Feds: Hayward man made hundreds of harassing phone calls to cops

 

Here is KTVU crime reporter Henry Lee's Rap Sheet blog for March 15, 2017:


ANNOYING CALLS: A Hayward man has been charged in federal court with making hundreds of harassing, annoying or obscene telephone calls to dispatchers across the country and in Canada, court records show.

Sammy Sultan made his first court appearance Tuesday in U.S. District Court in Oakland and was released on $5,000 bond, provided that he not call law enforcement agencies unless it was for an emergency, a judge ruled.

Sultan made phone calls that caused "substantial stress and anxiety on the law enforcement officers in receipt of the phone calls," FBI Special Agent Mark Dixon wrote in an affidavit filed in U.S. District Court in Oakland.

At times, Sultan's calls triggered response by SWAT teams and hostage negotiators, authorities said. Many of his calls were directed to female officers or sergeants who say he engaged them in talk about their feet "and other topics which were sexual in nature," the affidavit says.

In some calls, he claimed to be have escaped from a mental hospital and said he was armed with weapons, investigators said.

In some of the calls, dispatchers heard what sounded like a woman screaming in the background.

The calls were made from at least February to August 2016. 

Investigators say Sultan called various police departments in Arizona, California, Florida, Georgia, Indiana, Kentucky, Massachusetts, Missouri, Nevada, New Jersey, North Dakota, Ohio, South Dakota, Texas, Wisconsin, Wyoming and Washington, D.C.

Investigators traced the calls to several prepaid cell phones. Many calls were routed over the Internet via a "call-spoofing" service, Dixon wrote. 

Authorities learned that one prepaid cell phone was used to place and receive dozens of calls from a cell phone with a 510 area code, the affidavit says. Subscriber information led investigators to focus on a home in Hayward, authorities said.

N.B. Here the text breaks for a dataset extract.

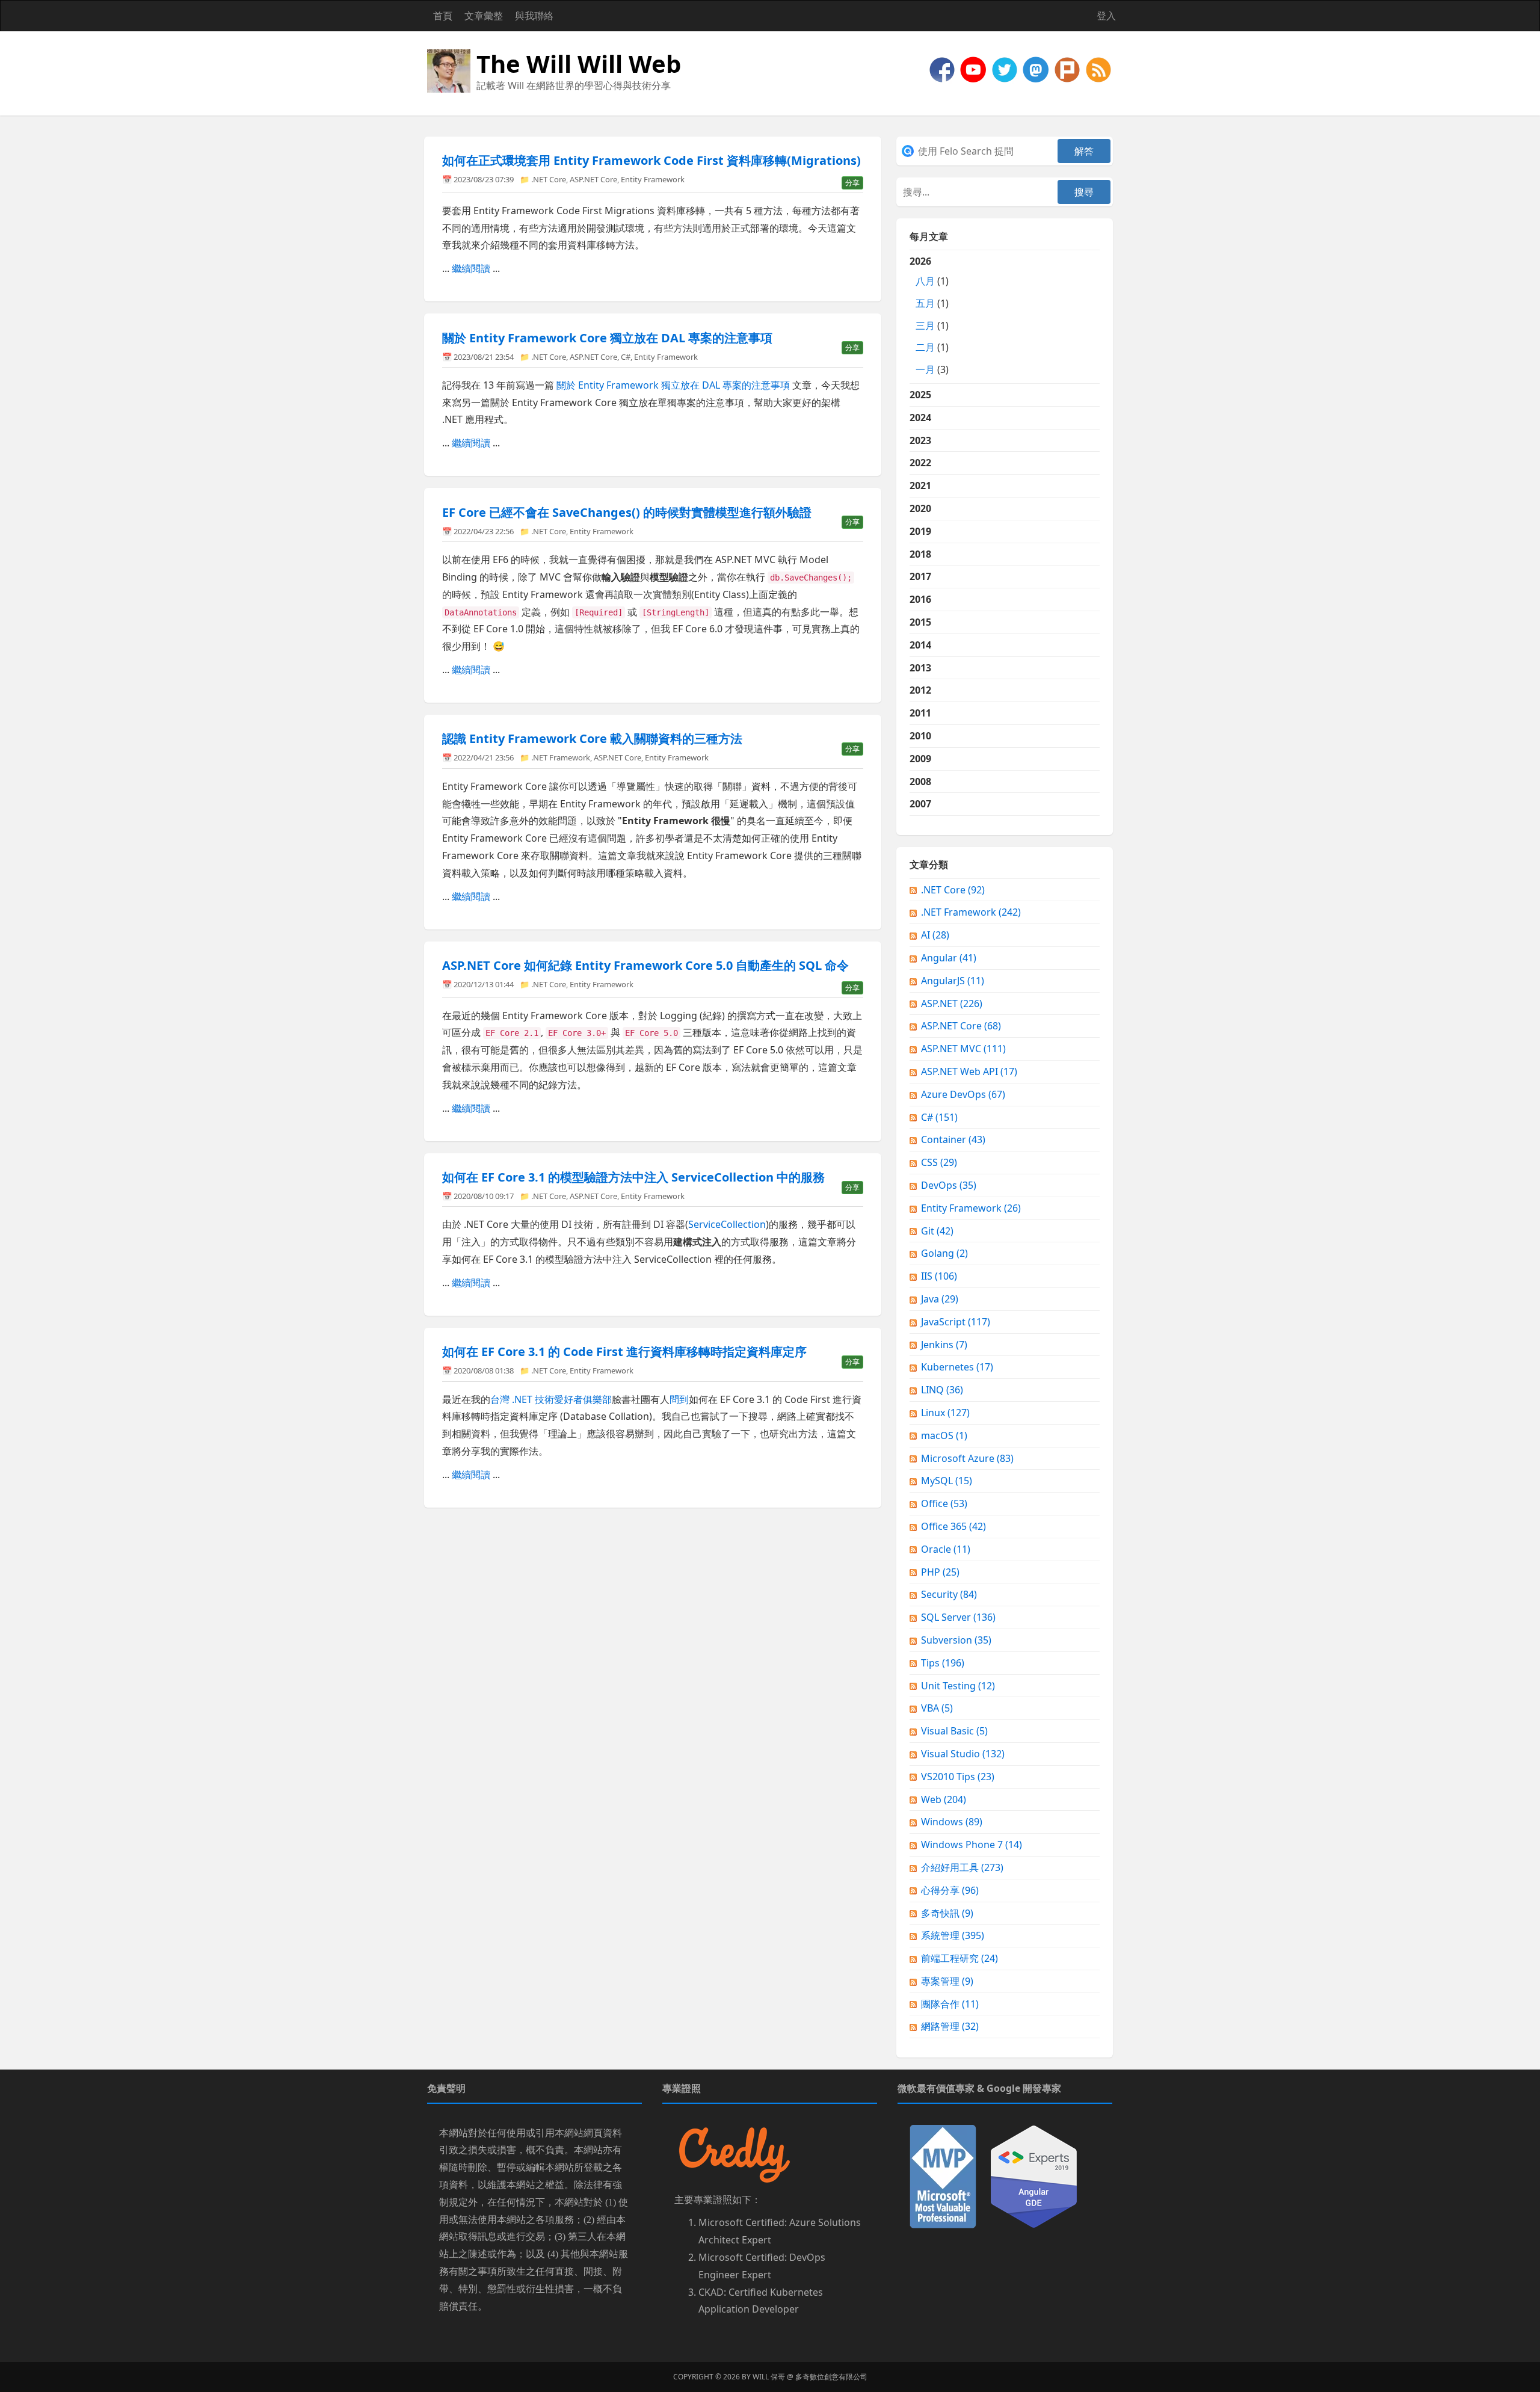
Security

After investigators contacted Hayward police for information about that home, they learned that Hayward officers had paid Sultan a visit, which was captured on their body-worn cameras, authorities said.

Dixon said he listened to Sultan's voice and believed it matched that of the man in the threatening calls, the affidavit says.

A search of Sultan's home in August yielded several cell phones and a laptop, from which he had searched on the Internet for information about female dispatchers working the graveyard shift, photos of dispatchers and live audio feeds of police scanners, authorities said.

Investigators also found an audio recording of a female "who appears to be screaming in distress," authorities said, noting they believed that audio clip was used in some of his calls.